Alors que les tensions nucléaires refont surface, les milliardaires se tournent vers un nouveau symbole de sécurité : le bunker de luxe. Porté par la peur d’une nouvelle guerre froide, le marché des abris souterrains explose, dominé par l’Américain Ron Hubbard et son entreprise Atlas Survival Shelters. Numerama a pu l’interviewer.

Alors que le film A House of Dynamite narrant les réactions des autorités civilo-militaires face à une menace nucléaire contre les États-Unis est disponible sur Netflix depuis le 24 octobre en France, la réalité dépasse désormais la fiction. Après que le président russe Vladimir Poutine s’est félicité du test d’un drone sous-marin à capacité nucléaire le 29 octobre, il n’a fallu que quelques heures pour que son homologue américain Donald Trump annonce la reprise des essais nucléaires par Washington, plus de trente ans après leur suspension. 

Face au spectre d’une nouvelle guerre froide, un homme sait tirer profit de la situation : Ron Hubbard, à la tête d’Atlas Survival Shelters. Avec son entreprise lancée en 2011 dans le Texas, il construit des bunkers. Un marché plus florissant que jamais grâce, notamment, aux ultra-riches.

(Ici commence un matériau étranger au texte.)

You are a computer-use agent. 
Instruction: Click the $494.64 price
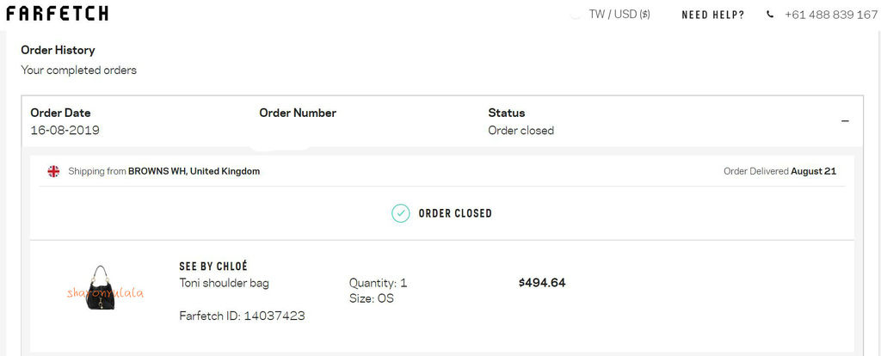point(542,282)
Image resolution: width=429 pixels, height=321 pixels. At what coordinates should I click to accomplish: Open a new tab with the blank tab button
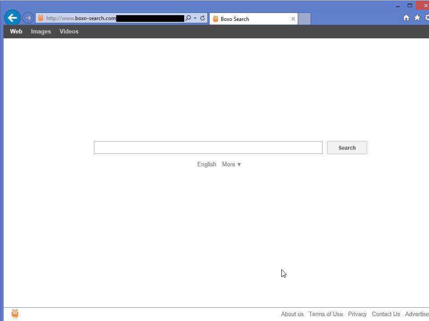point(304,19)
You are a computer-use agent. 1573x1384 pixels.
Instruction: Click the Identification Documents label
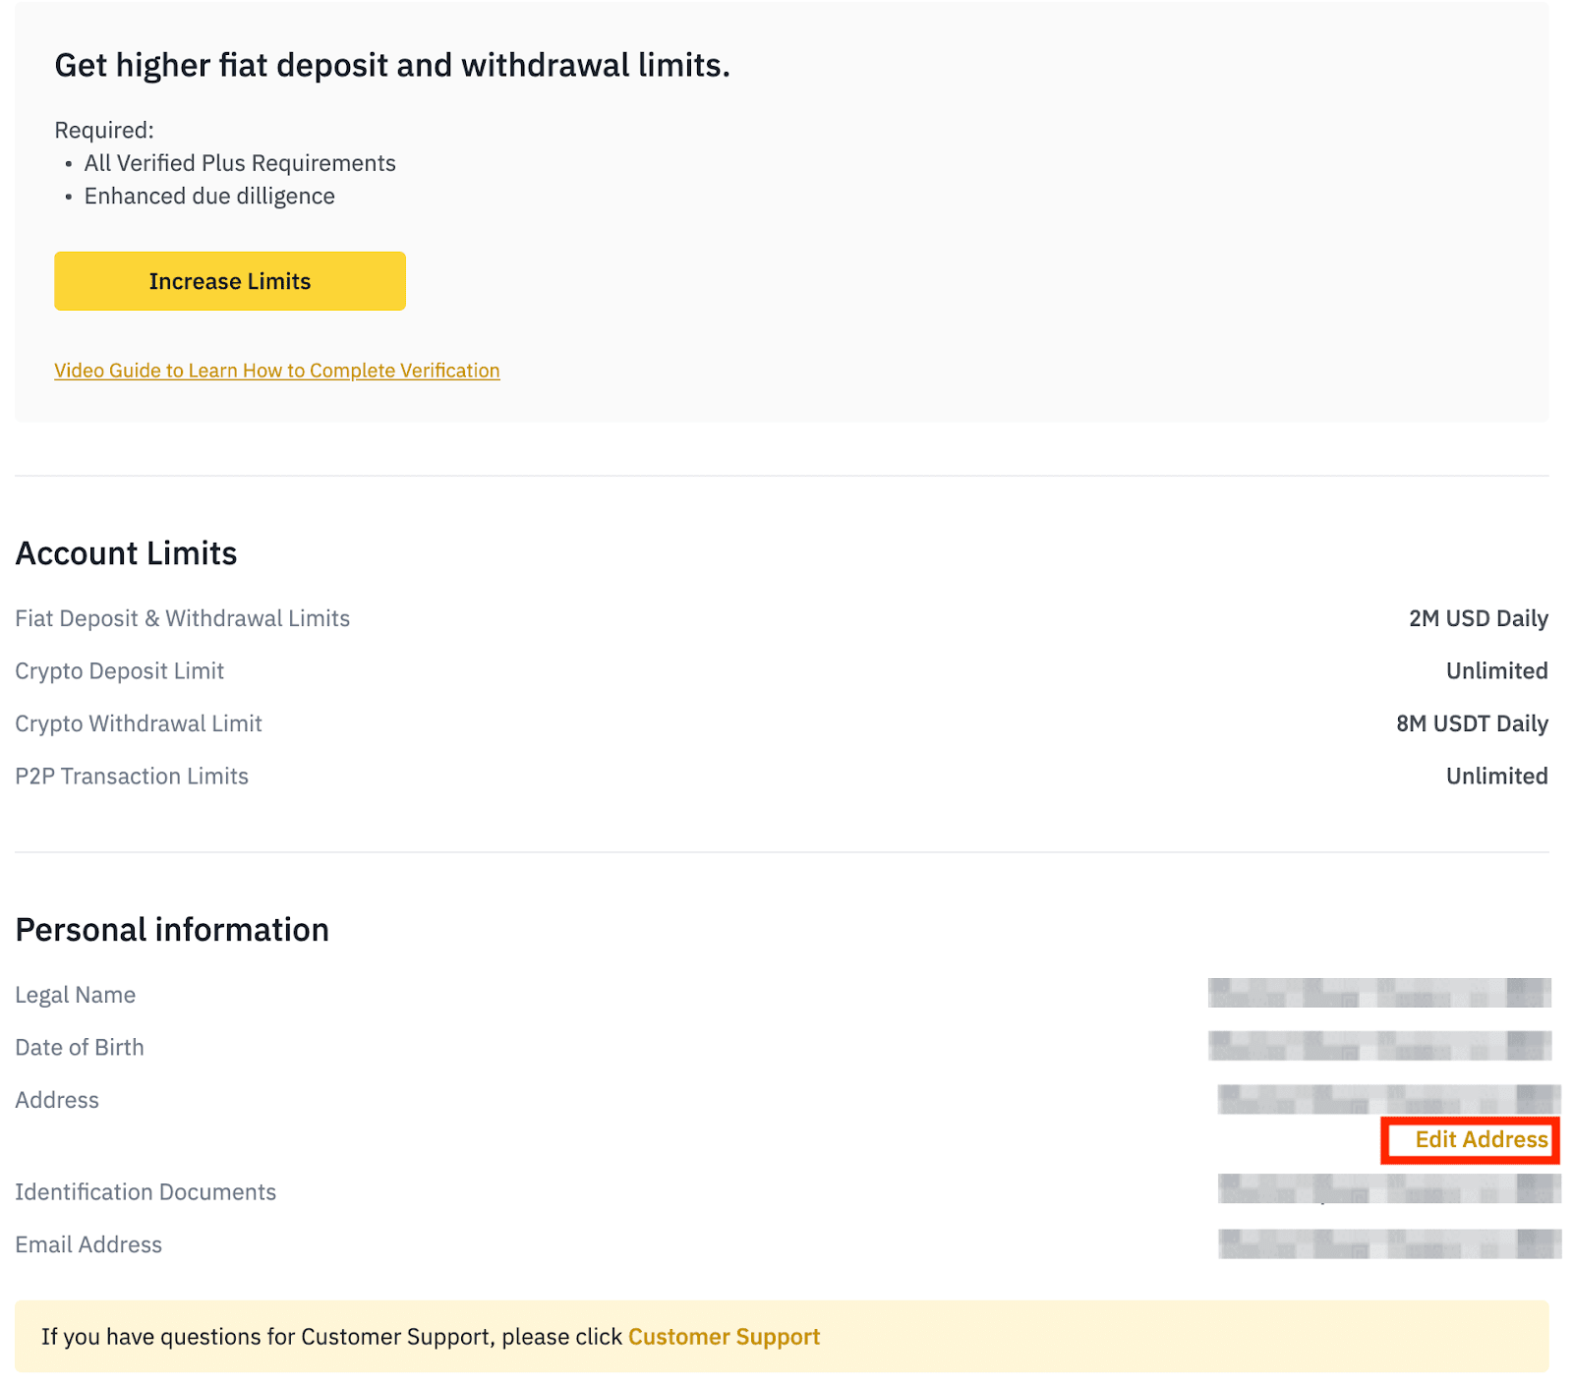click(146, 1192)
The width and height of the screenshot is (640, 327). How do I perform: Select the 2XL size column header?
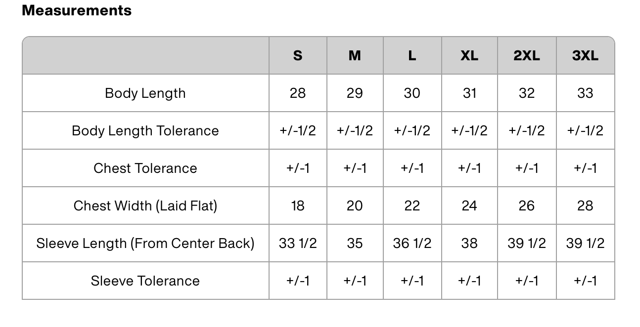527,55
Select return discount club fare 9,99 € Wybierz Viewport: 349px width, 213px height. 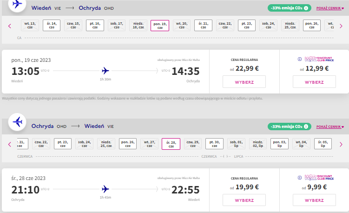(x=314, y=200)
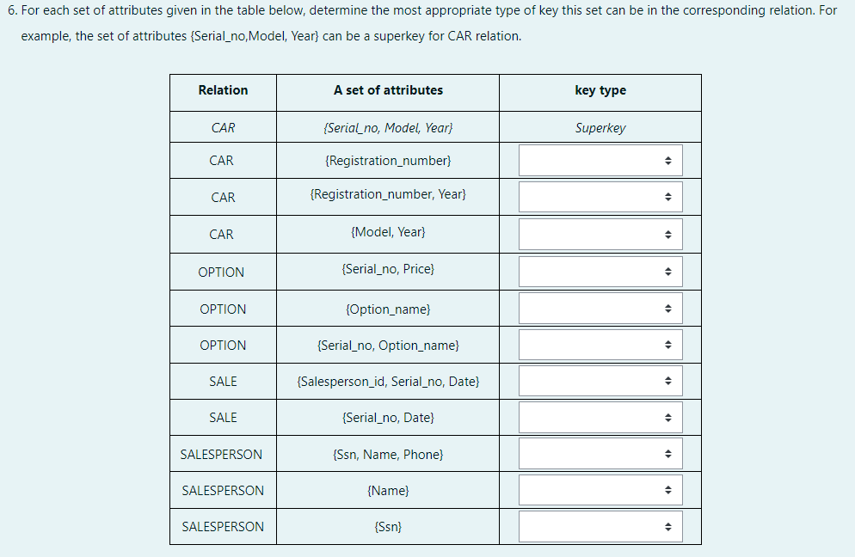
Task: Open the dropdown for OPTION {Serial_no, Price}
Action: coord(600,271)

À 61 ans, vous êtes devenu le magnat des bunkers le plus connu d’Amérique. Comment l’expliquez-vous ?

Probablement grâce aux réseaux sociaux. J’ai deux millions et demi d’abonnés sur YouTube, Facebook, TikTok et Instagram, car la plupart des gens me suivent grâce à mes vidéos de construction. J’ai d’ailleurs presque atteint le milliard de vues cumulées.

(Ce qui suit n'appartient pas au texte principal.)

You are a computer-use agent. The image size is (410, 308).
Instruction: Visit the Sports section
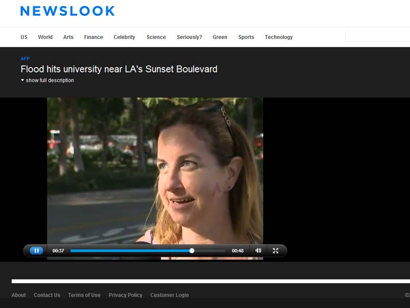pyautogui.click(x=246, y=37)
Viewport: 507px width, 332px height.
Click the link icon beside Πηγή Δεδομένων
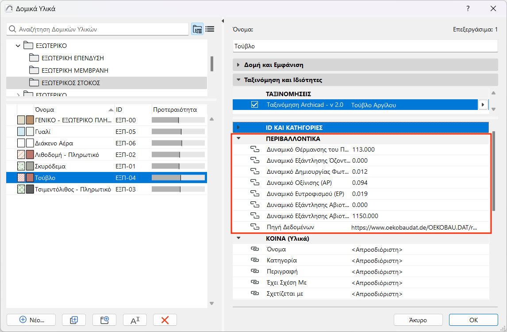tap(254, 227)
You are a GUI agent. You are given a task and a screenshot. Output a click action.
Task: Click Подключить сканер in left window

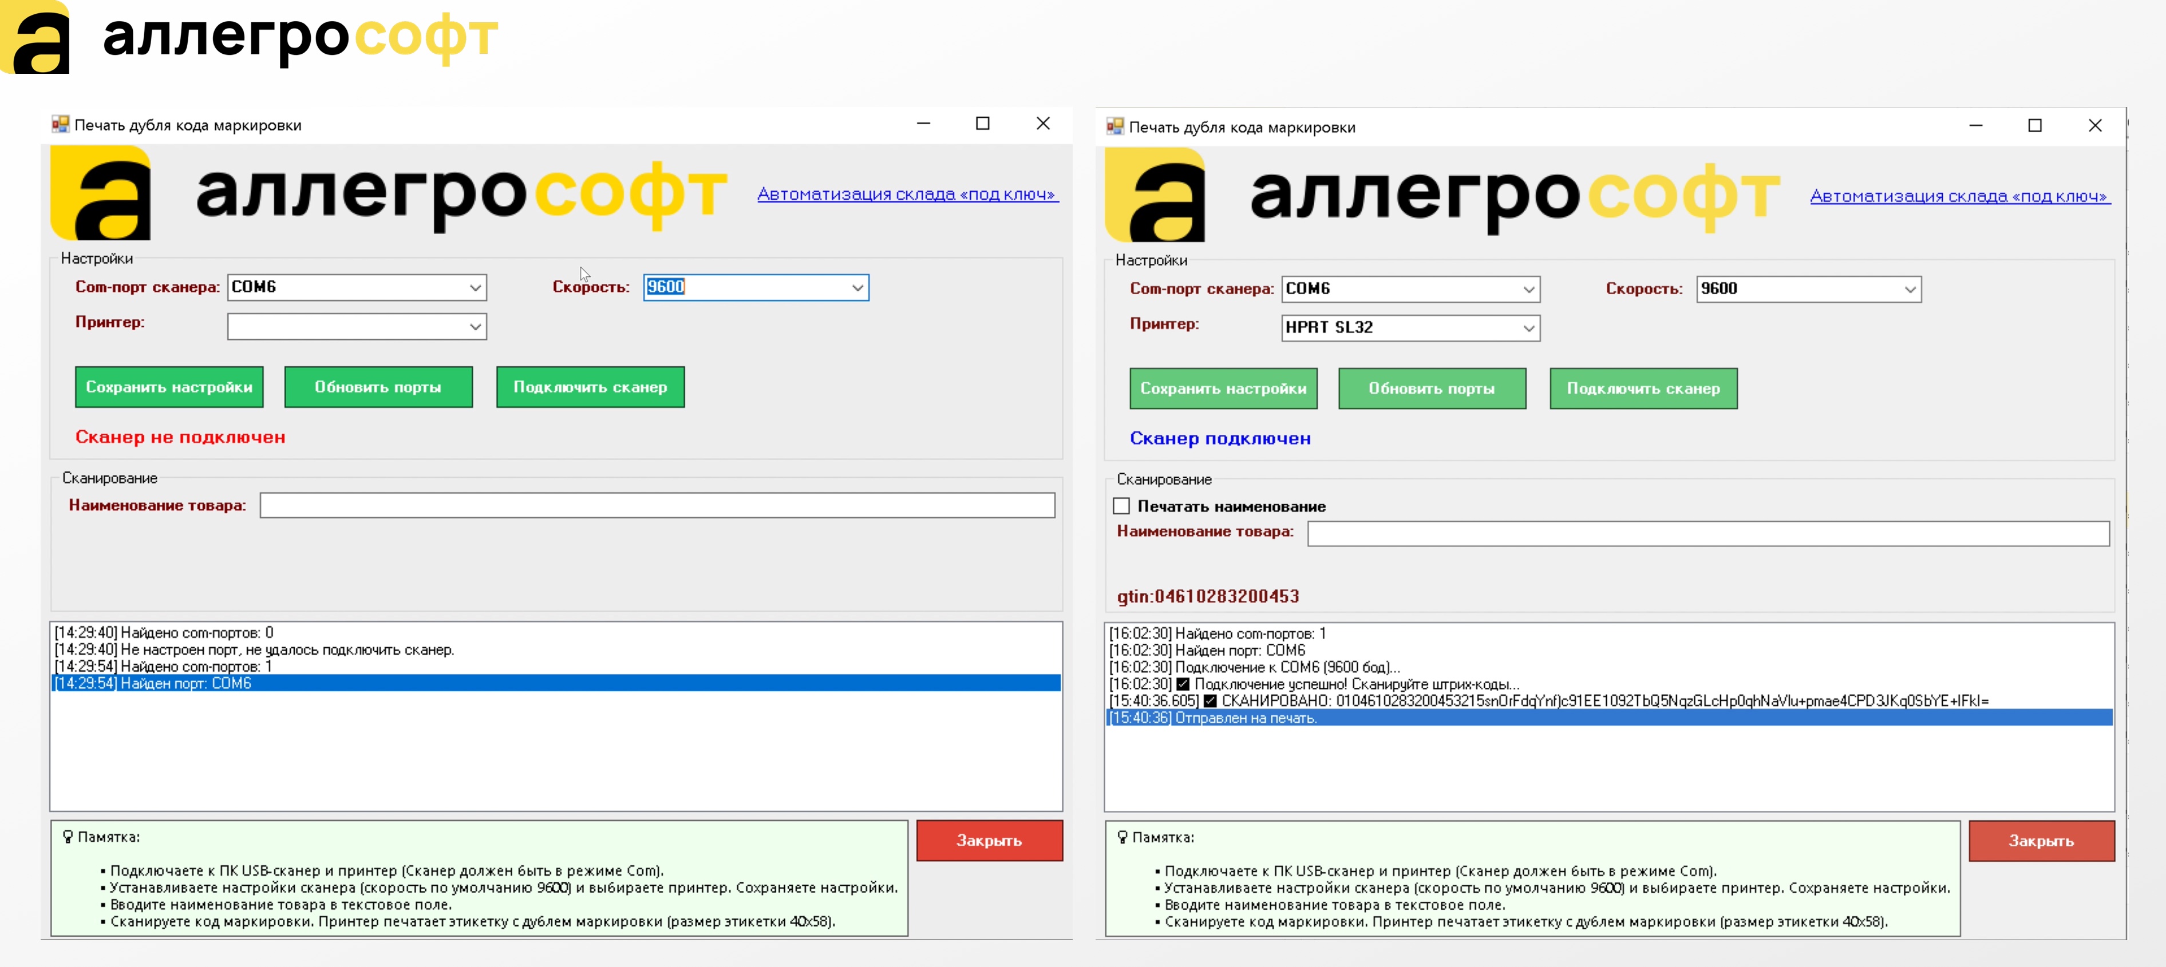(590, 388)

En 2011, vous vendiez des abris en acier comme espaces de loisirs. Quand avez-vous réalisé que la survie pouvait devenir un produit de luxe pour milliardaires ? 

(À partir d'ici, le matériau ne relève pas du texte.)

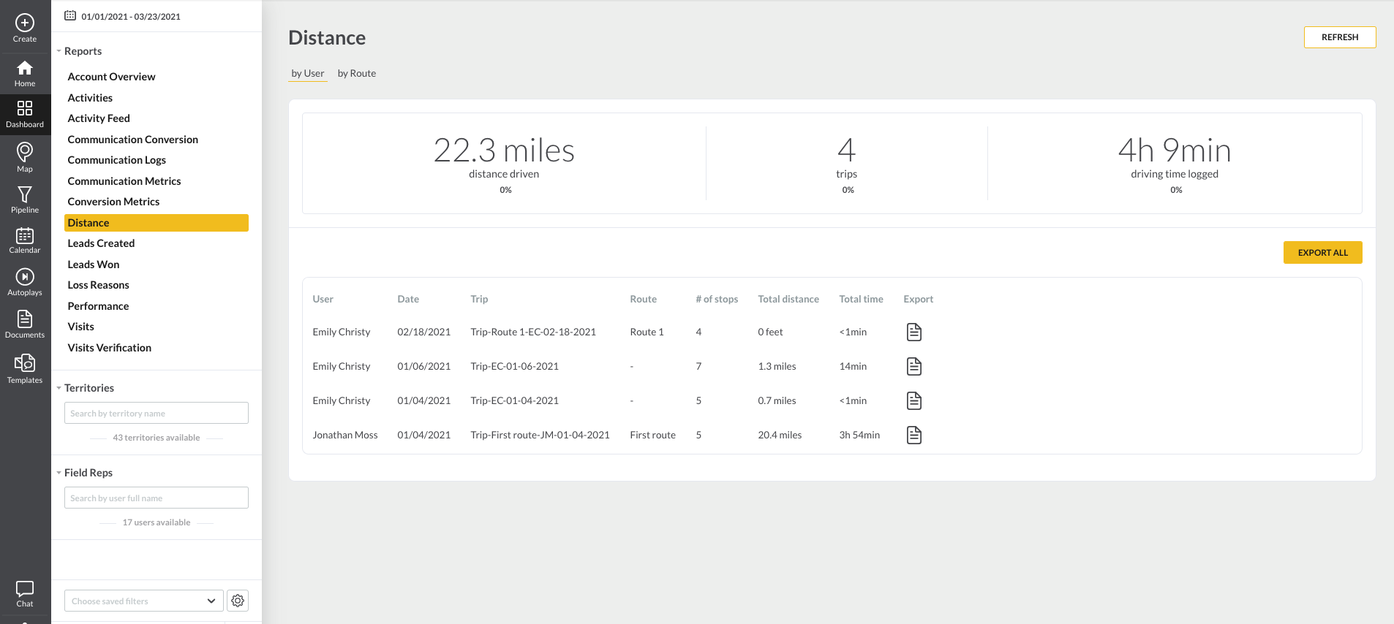Open the Chat panel
Viewport: 1394px width, 624px height.
pos(25,589)
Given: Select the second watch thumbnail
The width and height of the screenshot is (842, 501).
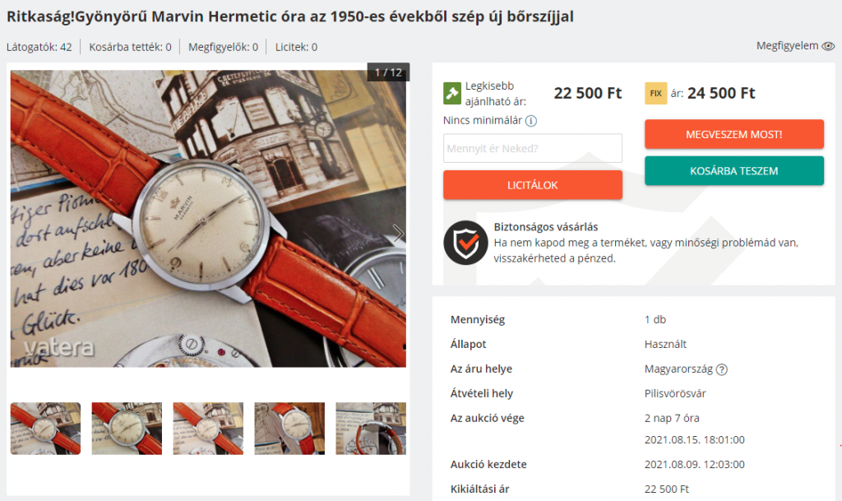Looking at the screenshot, I should (x=127, y=429).
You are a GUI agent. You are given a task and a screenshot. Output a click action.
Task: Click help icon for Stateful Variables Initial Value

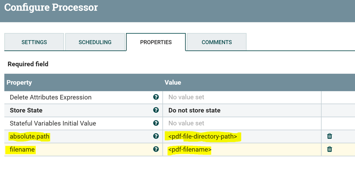pyautogui.click(x=156, y=123)
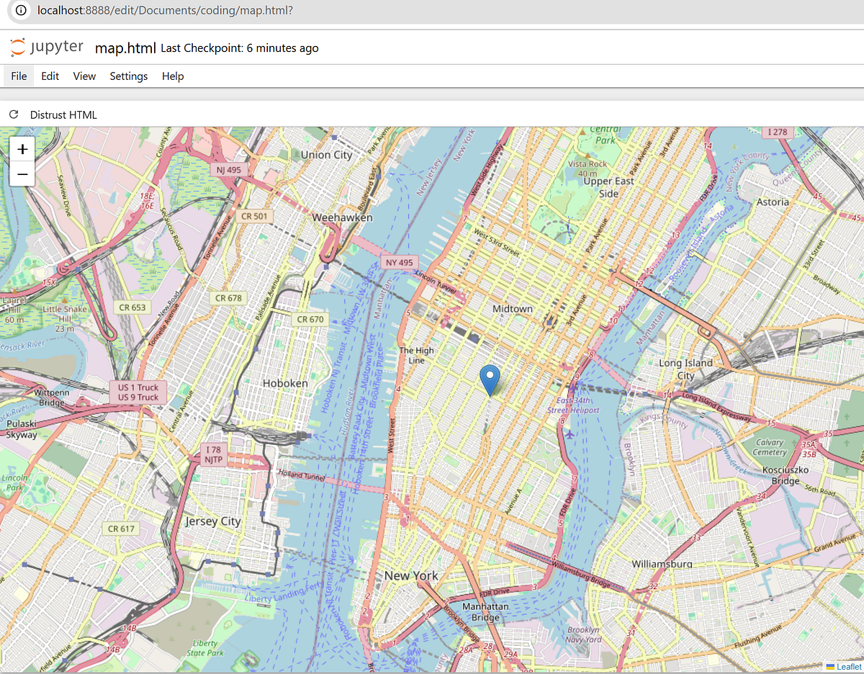Click the Leaflet flag icon in attribution

[x=832, y=667]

Environ cinq ou six ans plus tard, j’ai compris que les gens voulaient intégrer les bunkers à leurs maisons. J’ai ainsi créé des bunkers aux intérieurs très esthétiques. Mes clients se sentent donc tout à fait normaux, enfermés dans leur bunker. Ainsi y ont-ils aménagé une magnifique cave à vin, une salle de cinéma, voire une armurerie. Personnellement, j’aime construire des bunkers secrets avec des passages dissimulés reliant la maison principale au bunker, un peu comme Bruce Wayne dans Batman, quand il accède à la batcave par sa bibliothèque. Je crée en quelque sorte des batcaves.

L’évolution morose du climat international a-t-elle agi comme un accélérateur de la demande ?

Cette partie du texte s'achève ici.